De cet accident domestique, s’amorce ainsi une enquête initiée par l’Aide Sociale à l’Enfance, soucieuse de ne pas passer à côté d’un cas de maltraitance. Ce qui a pour conséquence directe d’envoyer Sofiane en foyer, le temps de faire la lumière sur cette affaire. Mais une fois que l’engrenage judiciaire s’enclenche, le temps perd de sa valeur première et de sa saveur, ce que vont amèrement expérimenté chaque membre de la famille, dans l’attente de retrouver en son sein celui qui s’est vu retiré de ce cocon d’amour. Une situation forcément injuste pour ceux qui y sont confrontés mais, comme le souligne avec tact l’intrigue, le conflit opposant cette mère aux institutions ne se résume pas à un combat du bien contre le mal, les actions de chaque camp s’effectuant dans un contexte plus complexe qu’il n’y paraît.

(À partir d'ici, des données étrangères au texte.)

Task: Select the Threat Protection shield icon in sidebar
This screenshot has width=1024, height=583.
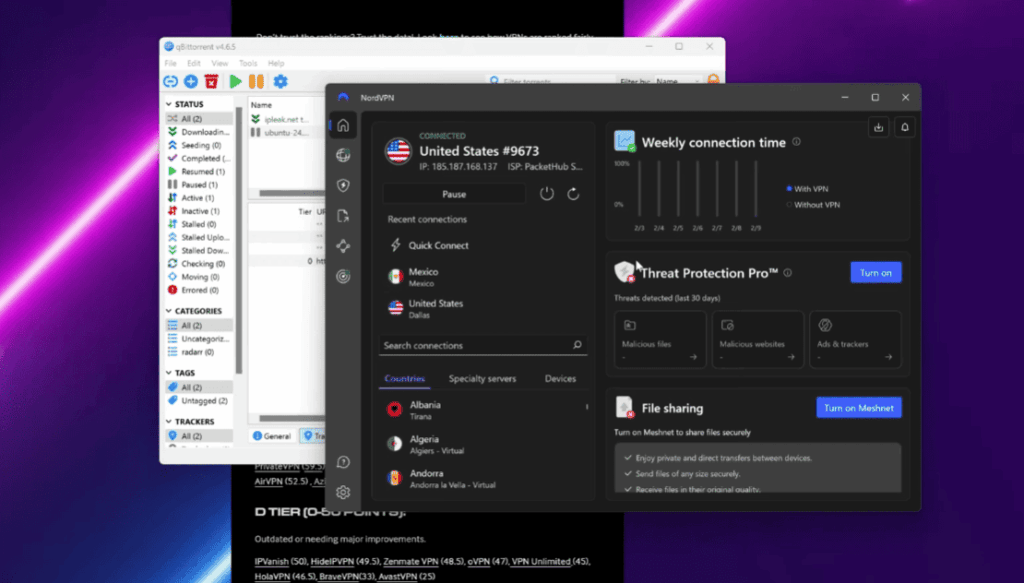Action: [x=343, y=185]
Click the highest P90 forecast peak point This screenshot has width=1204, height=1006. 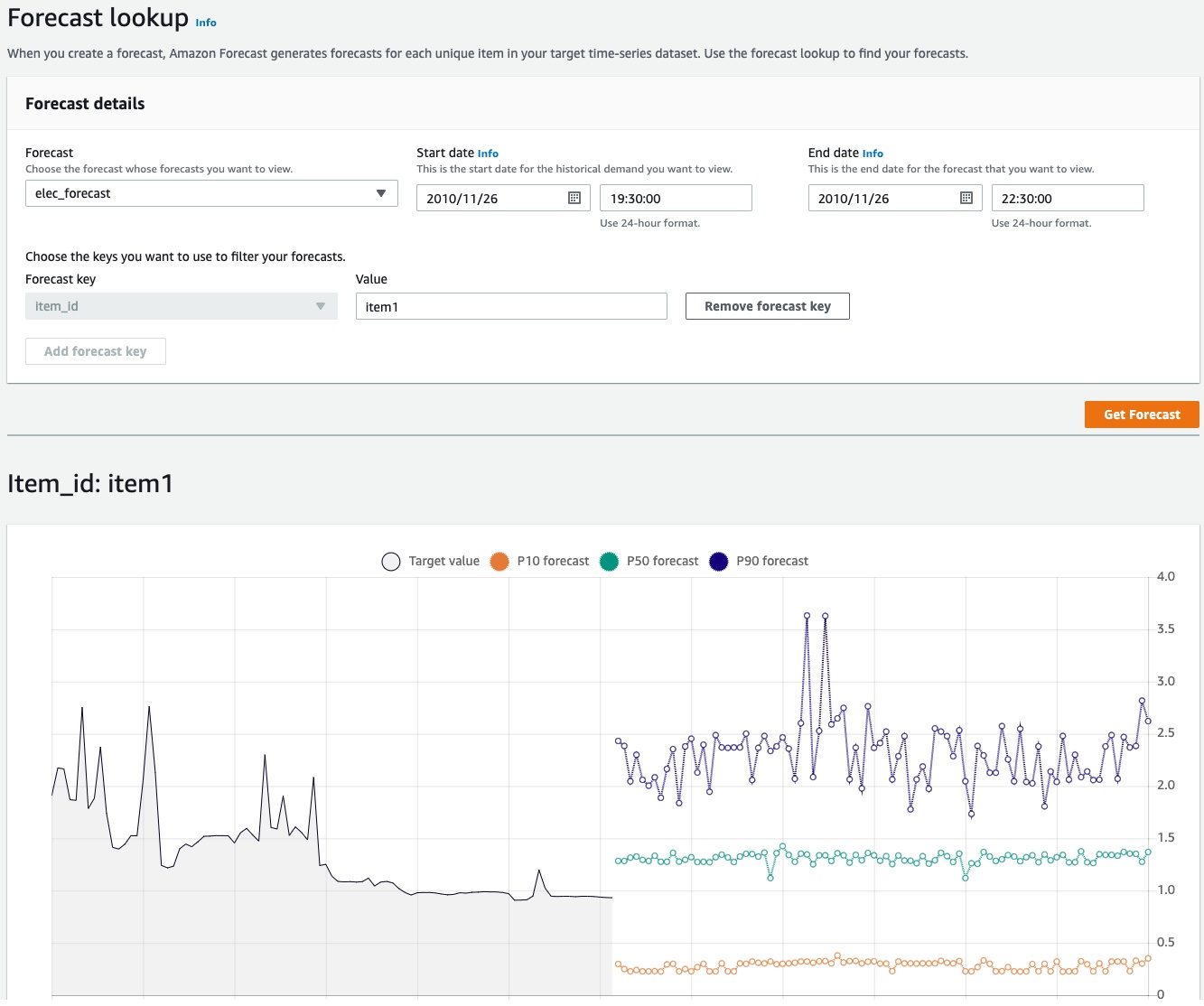807,616
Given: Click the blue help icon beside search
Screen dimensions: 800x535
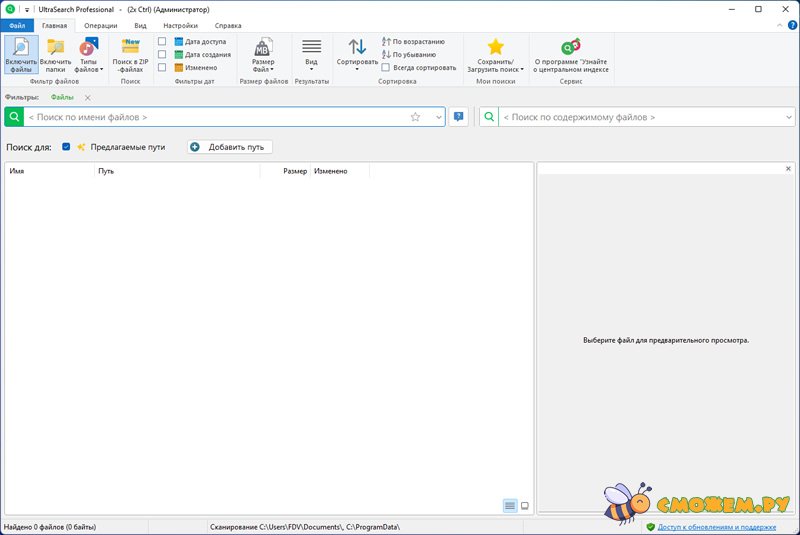Looking at the screenshot, I should coord(458,117).
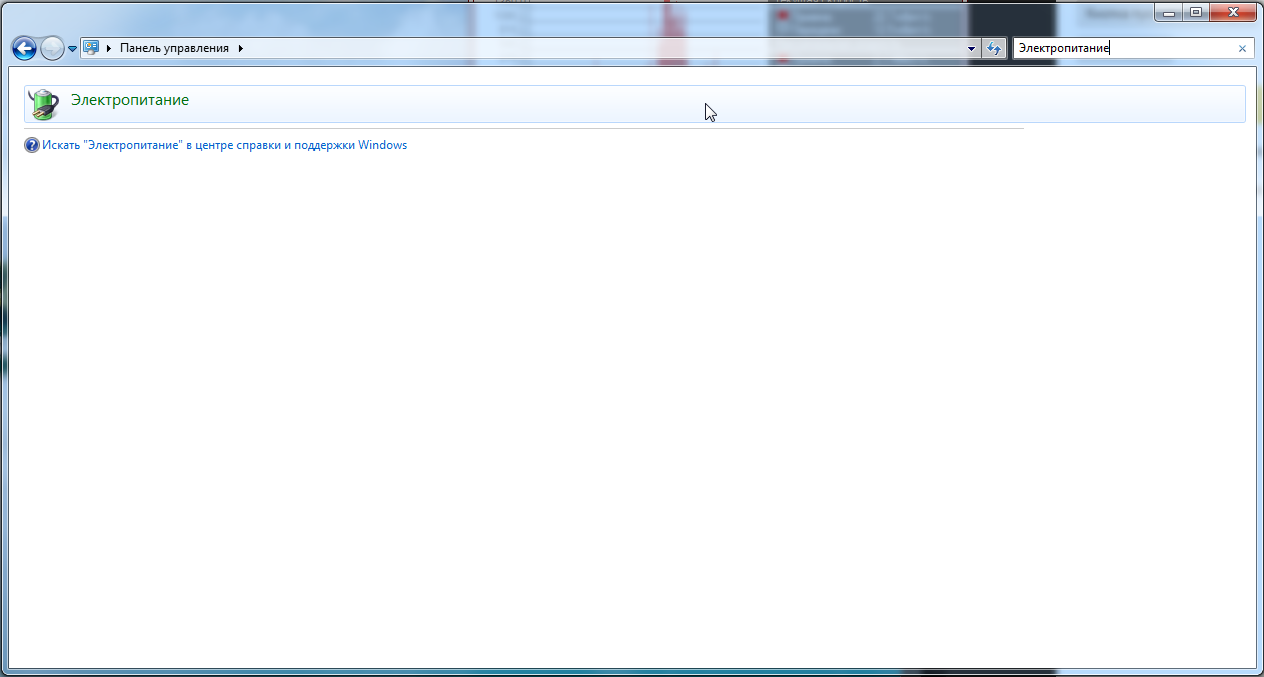1264x677 pixels.
Task: Expand the arrow after Панель управления
Action: [x=241, y=48]
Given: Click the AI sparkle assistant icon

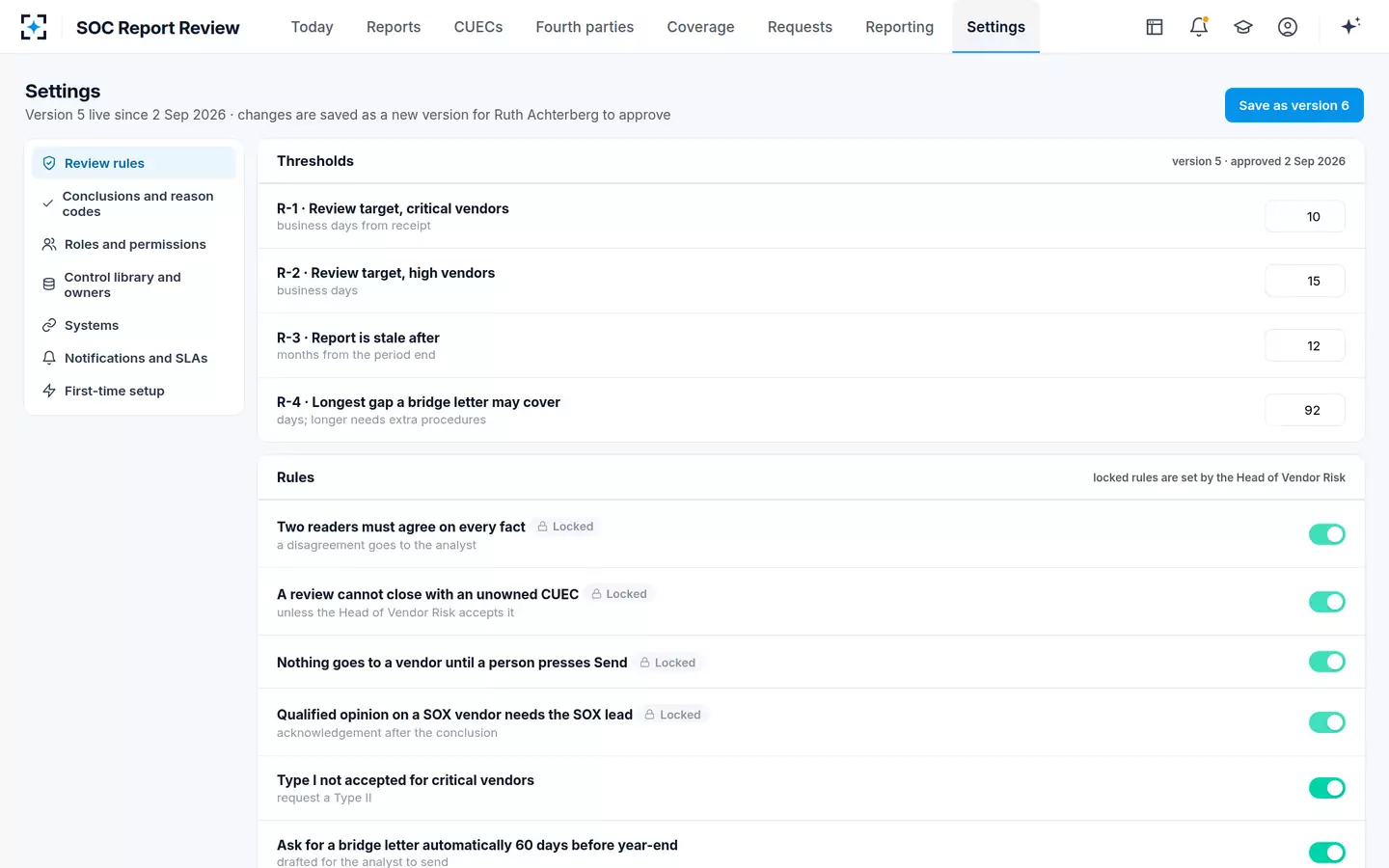Looking at the screenshot, I should coord(1350,26).
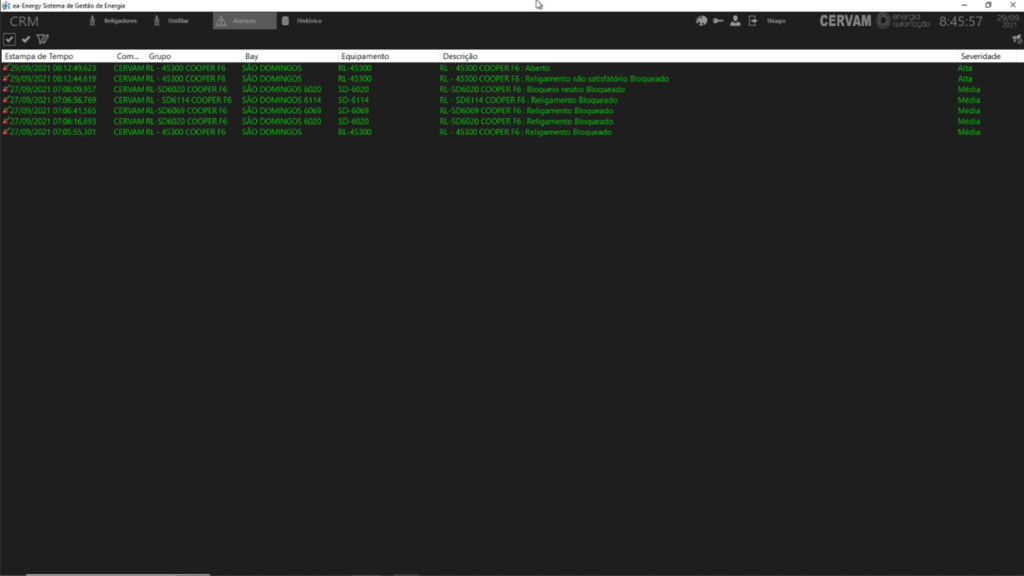Sort alarms by Severidade column header

980,57
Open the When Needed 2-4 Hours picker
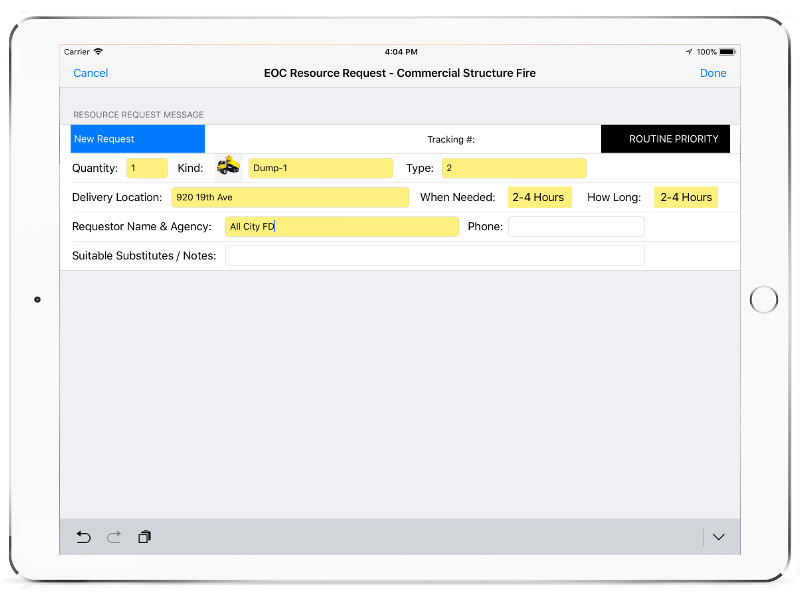 point(539,197)
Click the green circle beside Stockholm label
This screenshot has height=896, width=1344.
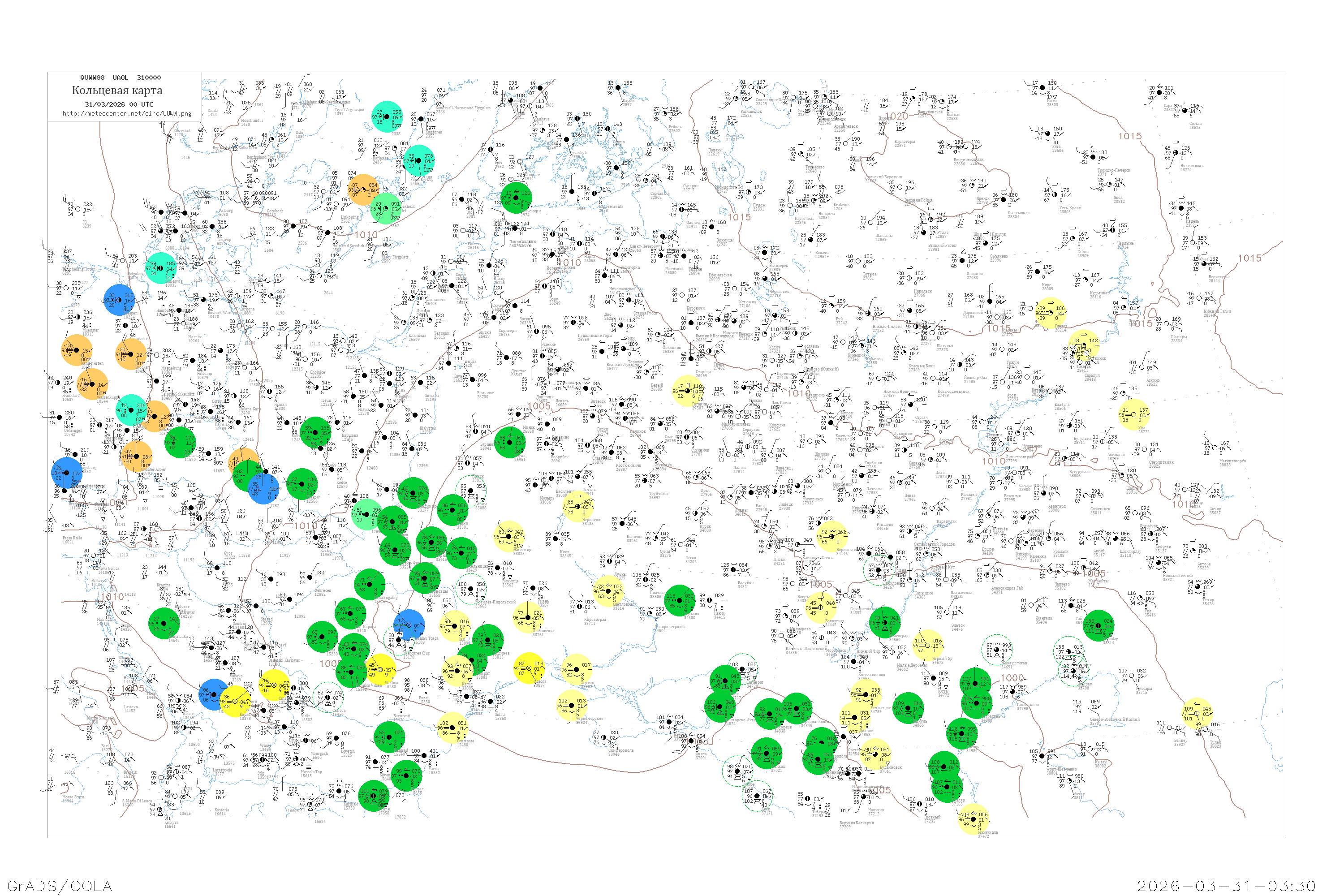(386, 208)
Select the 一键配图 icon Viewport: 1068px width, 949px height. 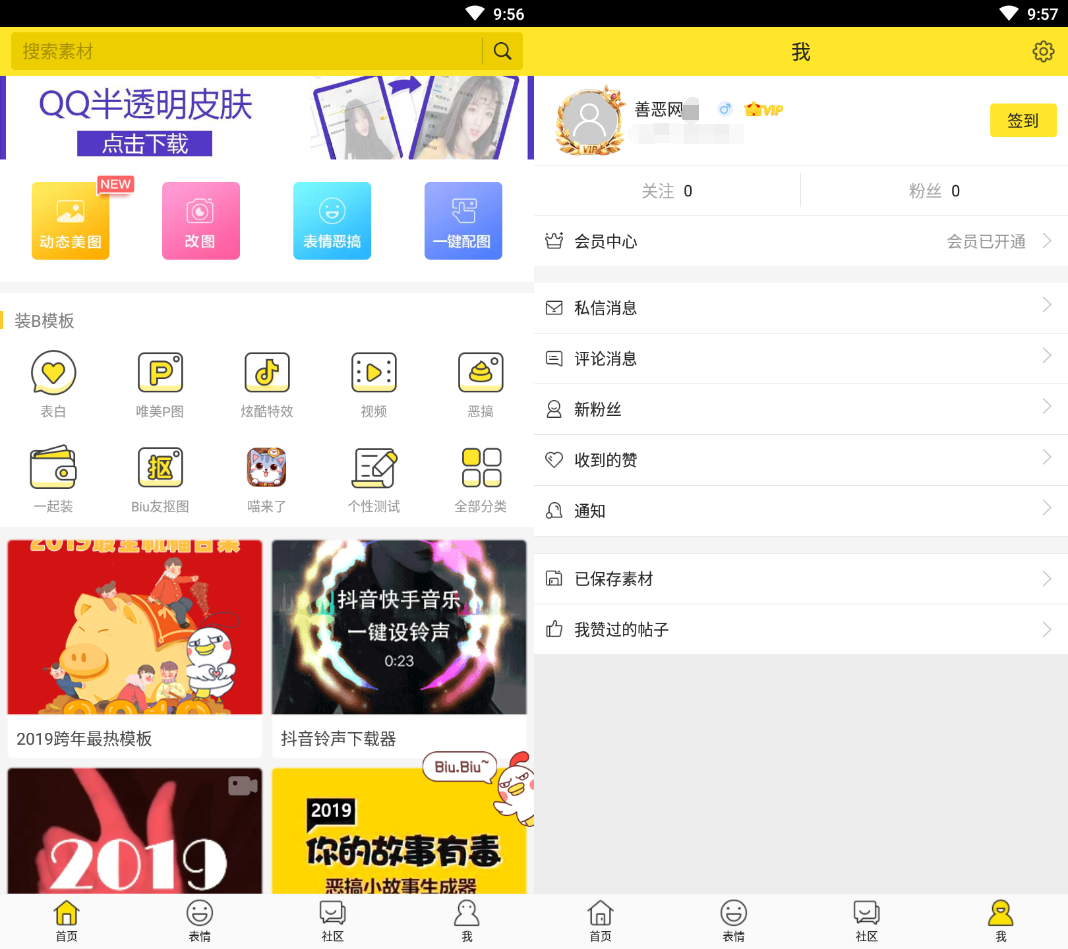463,220
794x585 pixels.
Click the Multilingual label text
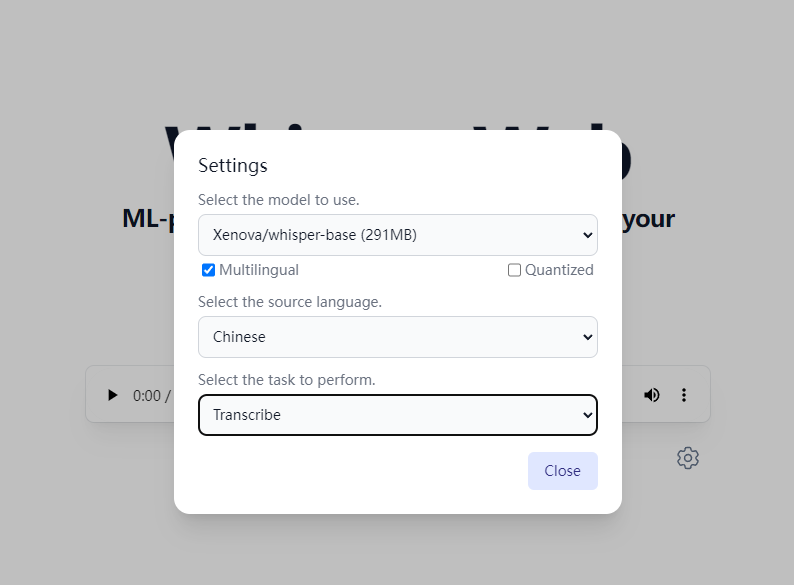pyautogui.click(x=259, y=270)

Si elle ne lâche rien, persuadée d’être victime d’une erreur judiciaire, Sylvie se frotte à un système soucieux de ne pas se tromper et ce à une époque où les moyens manquent cruellement. Nous sommes donc face à deux entités dépassées mais déterminées, ne faisant pas toujours les meilleurs choix pour apaiser les tensions. Se nourrissant de cette ambiguïté, Rien à perdre gagne progressivement en puissance, alors que le mur se présente de plus en plus rapidement devant les yeux de nos personnages principaux, sans que l’on puisse y changer quoi que ce soit. L’impression de se battre contre des moulins à vent se fait de plus en plus forte tandis que Delphine Deloget resserre son récit sur l’impossibilité d’un retour à la normale, aussi dramatique que rageant pour nos protagonistes et le spectateur. La cinéaste trouve l’angle adéquat pour que l’on se sente impliqué dans ce dossier sensible, d’où ressort un malaise palpable – d’autant plus dans un ultime acte qui referme celui-ci sur une note confuse.

S’empêchant au maximum de tomber dans le pathos et la mièvrerie, la réalisatrice joue ainsi sur la sobriété en terme de mise en scène, n’ayant aucunement besoin d’appuyer les excellentes performances de Virginie Efira et Félix Lefebvre qui, chacun dans un registre différent, magnétisent l’écran. L’une en démontrant une fois de plus qu’elle est l’une des meilleures de sa génération en se montrant tour à tour bouleversante, touchante, énervante dans la peau de cette mère finissant par perdre le sens des réalités et le second prouvant qu’il est un talent à suivre dans le rôle du fils aîné, qui affronte en silence cette tempête avant de montrer ses aspérités, que ce soit son ressentiment, sa culpabilité.

Passage à la fiction réussi pour Delphine Deloget qui, avec Rien à perdre, livre un drame sensible sur un combat judiciaire complexe, tirant sa force de son ambiguïte et de la prestation du tandem Virginie Efira/Félix Lefebvre – tous deux épatants.